Consequently, the international team of researchers will jointly explore the possibilities of efficiently recovering phosphorus from ash after burning poultry manure, for example on chicken farms.
Poultry manure is a mixture of faeces of bred poultry and litter. It is used in agriculture as a natural organic fertilizer, rich in nutrients. One of them is phosphorus, an essential component of all organisms and the basis of the metabolism of living cells, which can not be substituted by any other element.
The sources of phosphorus include phosphate ores, phosphates and apatites. For years, research has been underway into alternative ways to obtain this element, for example from ashes, but so far no effective method that could be widely used has been developed.
"The known processes of phosphorus recovery from ashes are not economically viable. In addition, the quality of the obtained concentrate (phosphorus concentration, its mineralogical composition, pollutants) is inferior to phosphates obtained from phosphates. A significant problem are also compounds that are impurities in the phosphorus extraction process, including silica enamel and unburned carbon," explains Professor Barbara Białecka from the Central Mining Institute.
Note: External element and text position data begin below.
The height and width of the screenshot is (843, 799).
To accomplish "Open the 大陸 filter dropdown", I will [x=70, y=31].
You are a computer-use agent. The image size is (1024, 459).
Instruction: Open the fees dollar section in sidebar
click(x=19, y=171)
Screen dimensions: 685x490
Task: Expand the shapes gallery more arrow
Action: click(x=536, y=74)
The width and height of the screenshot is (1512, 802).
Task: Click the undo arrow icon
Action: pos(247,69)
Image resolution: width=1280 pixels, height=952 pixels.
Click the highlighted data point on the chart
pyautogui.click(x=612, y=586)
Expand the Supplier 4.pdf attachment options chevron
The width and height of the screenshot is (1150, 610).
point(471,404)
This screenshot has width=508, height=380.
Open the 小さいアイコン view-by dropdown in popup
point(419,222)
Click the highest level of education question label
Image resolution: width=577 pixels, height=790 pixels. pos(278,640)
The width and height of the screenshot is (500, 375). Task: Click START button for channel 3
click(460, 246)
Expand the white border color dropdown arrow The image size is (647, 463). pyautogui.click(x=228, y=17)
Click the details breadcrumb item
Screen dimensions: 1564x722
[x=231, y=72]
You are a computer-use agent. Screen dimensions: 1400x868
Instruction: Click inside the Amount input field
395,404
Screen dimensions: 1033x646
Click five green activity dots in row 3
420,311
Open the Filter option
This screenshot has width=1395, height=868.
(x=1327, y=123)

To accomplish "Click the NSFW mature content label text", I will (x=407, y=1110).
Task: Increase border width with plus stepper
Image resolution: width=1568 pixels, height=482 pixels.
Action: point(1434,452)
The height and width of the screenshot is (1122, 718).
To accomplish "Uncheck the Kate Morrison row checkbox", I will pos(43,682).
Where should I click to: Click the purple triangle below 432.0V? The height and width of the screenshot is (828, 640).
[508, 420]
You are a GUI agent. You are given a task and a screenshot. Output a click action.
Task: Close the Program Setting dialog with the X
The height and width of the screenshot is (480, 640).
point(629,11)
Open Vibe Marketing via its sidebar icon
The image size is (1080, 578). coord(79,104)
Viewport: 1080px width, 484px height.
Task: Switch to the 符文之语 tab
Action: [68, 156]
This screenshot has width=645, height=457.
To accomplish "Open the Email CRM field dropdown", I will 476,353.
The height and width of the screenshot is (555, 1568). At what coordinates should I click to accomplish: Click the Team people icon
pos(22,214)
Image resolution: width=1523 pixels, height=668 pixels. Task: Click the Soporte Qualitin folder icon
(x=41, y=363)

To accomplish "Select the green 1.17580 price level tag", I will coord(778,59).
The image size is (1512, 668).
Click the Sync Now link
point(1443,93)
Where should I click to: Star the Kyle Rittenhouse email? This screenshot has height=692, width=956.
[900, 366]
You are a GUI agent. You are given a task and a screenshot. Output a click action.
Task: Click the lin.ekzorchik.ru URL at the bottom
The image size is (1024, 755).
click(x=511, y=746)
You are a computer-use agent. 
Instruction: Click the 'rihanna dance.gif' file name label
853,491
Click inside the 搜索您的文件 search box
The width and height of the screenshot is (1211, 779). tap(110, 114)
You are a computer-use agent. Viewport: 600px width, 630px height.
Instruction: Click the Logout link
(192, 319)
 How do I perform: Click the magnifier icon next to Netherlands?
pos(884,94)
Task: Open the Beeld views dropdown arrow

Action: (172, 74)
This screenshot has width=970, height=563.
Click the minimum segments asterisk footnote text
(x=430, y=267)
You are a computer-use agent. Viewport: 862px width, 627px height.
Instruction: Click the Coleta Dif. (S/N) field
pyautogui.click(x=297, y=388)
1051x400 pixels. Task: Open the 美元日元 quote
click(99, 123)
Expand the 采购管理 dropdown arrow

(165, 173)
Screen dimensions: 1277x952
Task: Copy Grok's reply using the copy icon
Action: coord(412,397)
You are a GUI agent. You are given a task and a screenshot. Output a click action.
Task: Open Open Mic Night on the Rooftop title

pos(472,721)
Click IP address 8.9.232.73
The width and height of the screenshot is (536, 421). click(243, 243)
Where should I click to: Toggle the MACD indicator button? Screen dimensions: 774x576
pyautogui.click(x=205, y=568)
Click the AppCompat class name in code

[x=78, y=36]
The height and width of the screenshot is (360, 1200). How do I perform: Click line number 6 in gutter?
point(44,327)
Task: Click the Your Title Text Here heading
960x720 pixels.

The goal of the project named DEASPHOR, launched at the end of November, is to develop an alternative for phosphate ore. Scientists from Portugal, Poland, Italy, Romania, Sweden, Turkey and France want to propose an innovative solution for producing phosphorus-rich concentrates from ash obtained from poultry manure.
"The research team and industrial partners guarantee the analysis of the entire management cycle of organic waste rich in phosphorus, from the collection of manure to the management of post-production waste, including the industrial application of developed solutions," said the Central Mining Institute spokeswoman Dr. Sylwia Jarosławska-Sobór.
The project, in which scientists from the Central Mining Institute participate, is co-financed by the National Centre for Research and Development.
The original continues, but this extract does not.